### WRITTEN PROBLEM A:
In the methods text, why was the silanization mixture placed in a rotary evaporator at 60 °C?
### WRITTEN PROBLEM B:
Can you copy the passage of the methods text between "Thermogravimetric analysis of" and "10 °C min −1 .", inclusive?
[start PROVIDED TEXT]
3-Isocyanatopropyltriethoxysilane (IPTES) was from ABCR GmbH&Co. KG (SII 6455.0) (Karlsruhe, Germany), dibutyltin dilaurate, 95% (Metatin 812) (Lot no. 13917HC-135) and glycerol dimethacrylate (85% mixture of isomers) (GDMA) (Lot no. S32621-495) were from Sigma–Aldrich, hydroquinone, >99% (HQ) from Merck (Art 4610, 2606317) used in the synthesis of the silane UDMS. Propylamine, 99+% (Lot no. 0.4419MS) and cyclohexane, 99+% (Lot no. S22455-155) used in the silanization of nanoparticles of silica were received from Sigma–Aldrich GmbH (Deisenhofen, Germany). The monomers used i.e. 2,2-bis[4-(2-hydroxymethacryloxypropoxy) phenyl]propane (Bis-GMA) (Lot no 07210BB) and triethyleneglycol dimethacrylate (TEGDMA) (Lot no. 09004BC-275) were provided also from Sigma–Aldrich. The photoinitiator system was camphorquinone, 97% (CQ) (Lot no. S12442-053) and ethyl 4-dimethylaminobenzoate, 99+% (4EDMAB) (Lot no. 90909001) both from Sigma–Aldrich. The filler Aerosil OX50 was from Degussa (Lot no. 3155092345) and it is fumed amorphous silica with average specific surface area (BET) 50 (35–65) m 2 /g and an average particle diameter of 40 nm.

All the materials used in this study were used as received without further purification.

Synthesis of the silane UDMS

1 mol of IPTES was carefully added to a mixture of 1 mol of GDMA, 150 mg of HQ and 180 mg of Metatin 812 as described in Ref. . Then the mixture was stirred at room temperature for 24 h. The prepared silane was identified by FT-IR and NMR spectroscopy as described in our previous papers .

Silanization of silica nanoparticles

The silica nanoparticles (Aerosil OX50) were silanized following the method of Chen and Brauer using as silane the UDMS. The amount of silane was at 1.0, 2.5, 5.0, 7.5, 10.0% (wt/wt) relative to silica.

The silica (5.0 ± 0.05 g), the silane (0.50 ± 0.01 g), the solvent (100 ml cyclohexane) and n-propylamine (0.1 ± 0.01 g) were stirred at room temperature for 30 min and then at 60 ± 5 °C for additional 30 min at atmospheric pressure. The mixture then was placed in a rotary evaporator at 60 °C for the removing of the solvent and the volatile byproducts. The powder was then heated at 95 ± 5 °C for 1 h on the rotary evaporator and finally was dried at 80 °C in a vacuum oven for 20 h.

The silanized silica nanoparticles were identified by FT-IR spectroscopy (FTIR Spectrum One, Perkin Elmer, resolution 4 cm −1 , 32 scans, 4000–1350 cm −1 ). Spectroscopic grade KBr and silica powder were pressed together into a pellet using a KBr palletizer.

Thermogravimetric analysis of the silanized silica nanoparticles was performed using a Pyris 1 TGA (Perkin Elmer) thermal analyzer using about 5 mg of each sample. The particles were heated to 800 °C under air or nitrogen atmosphere flow: 20 ml/min) with a heating rate of 10 °C min −1 .
[end PROVIDED TEXT]
[start SOURCE DATA]
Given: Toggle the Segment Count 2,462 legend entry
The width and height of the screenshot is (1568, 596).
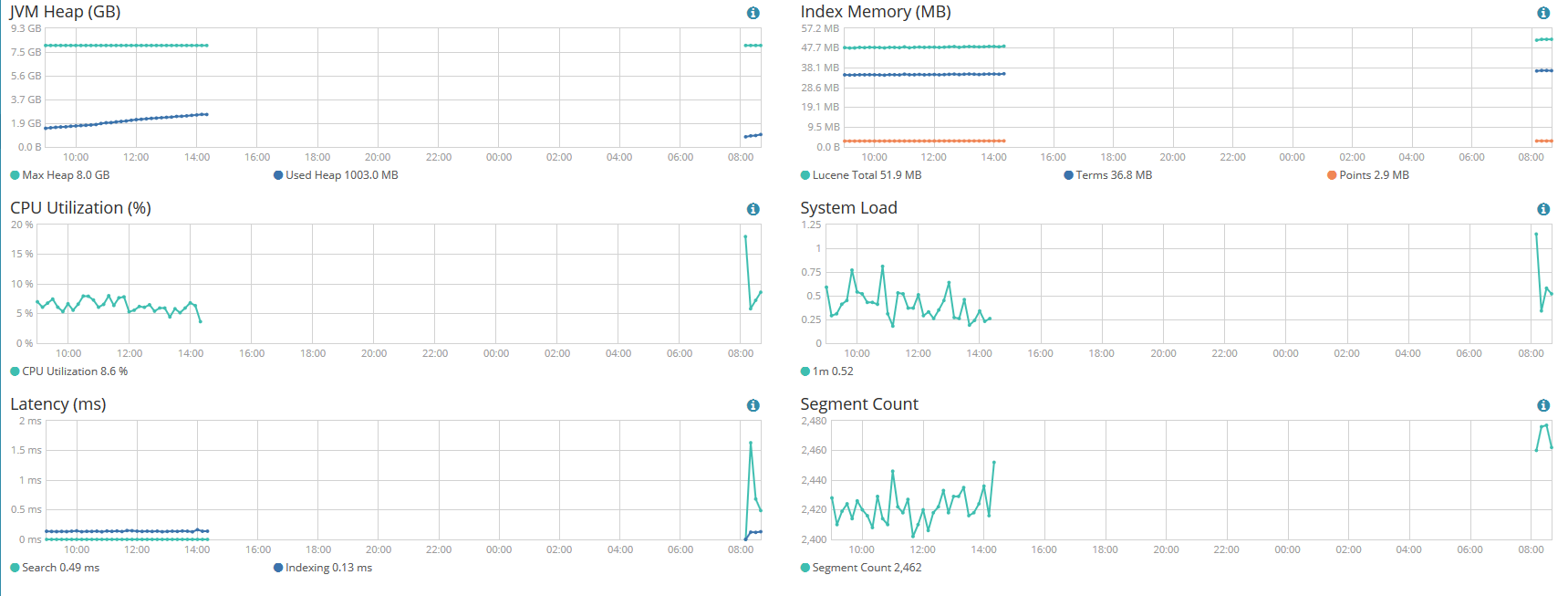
[end SOURCE DATA]
### EXERCISE SOLUTION A:
The mixture was placed in the rotary evaporator at 60 °C to remove the solvent and the volatile byproducts.

### EXERCISE SOLUTION B:
Thermogravimetric analysis of the silanized silica nanoparticles was performed using a Pyris 1 TGA (Perkin Elmer) thermal analyzer using about 5 mg of each sample. The particles were heated to 800 °C under air or nitrogen atmosphere flow: 20 ml/min) with a heating rate of 10 °C min −1 .